Singapore organizations also told to 'pay attention' to evolving employee demands
Employers across Singapore are being urged to establish Company Training Committees (CTC) to support the growth and development of employees.
The development of CTCs would also support business transformation, which can lead to company-initiated training and skills upgrading for workers, according to the National Trades Union Congress (NTUC).
"NTUC is here to support your company and workers in this journey," said NTUC deputy secretary-general Desmond Tan during the recent Human Capital Singapore-Workforce Singapore Masterclass.
The statement came after employee participation in company-initiated training declined in the past year, according to the NTUC LearningHub's State of Workplace Learning Report.

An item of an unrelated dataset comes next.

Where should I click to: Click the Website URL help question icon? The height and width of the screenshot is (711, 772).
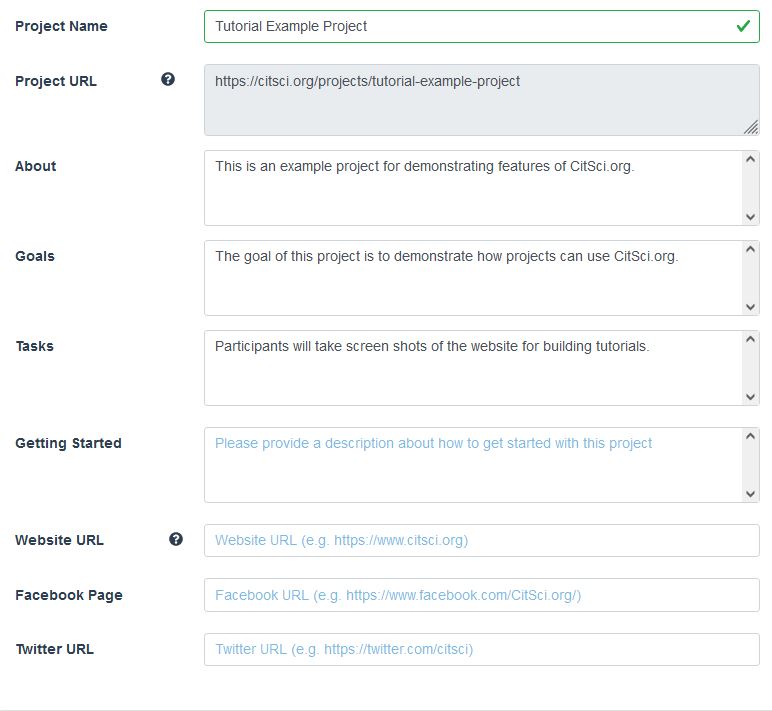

The findings showed that out of 73% of employees wanting to join company-offered training, 26% were unable to do so due to lack of time (52%) and heavy workload (45%).
Only 78% of the respondents also believe that their employers offered relevant training in 2022, according to the report.
In urging employers to initiate CTCs with the NTUC, Tan pointed out that having training topics that meet job demands would further encourage further participation.
"Through NTUC's #EveryWorkerMatters Conversations, we understand that employees are more prepared to go for training if they were initiated by employers, [especially] when training is for the purpose of meeting specific job demands within the company and with better assurance of support and wage outcomes," Tan said as quoted in a media release.
The remarks also came amid growing demand for data training in Singapore, where employers and employees see a major disconnect.
Findings from Tableau revealed that only 37% of employees believe they are provided with needed data skills, while 78% of decision-makers are under the impression that they are successful in providing this regard.
Pay attention to 'high-growth areas'
Meanwhile, Tan also encouraged employers to "pay attention to high-growth areas," including the aspirations of young employees and shifts in workplace culture and norms, to remain sustainable.
"We need to review our manpower strategies and ensure that we are aligned with the in-demand skills of high growth sectors, aspirations of young workers and the new organisational culture, Tan said.
According to the official, employers need to engage with younger workers and accept that organisation culture has changed since the onset of COVID-19.
Recent research from the Institute of Policy Studies revealed that 53% of employees aged between 21 and 34 would accept a lesser-paying or lesser work role to benefit their family or personal life.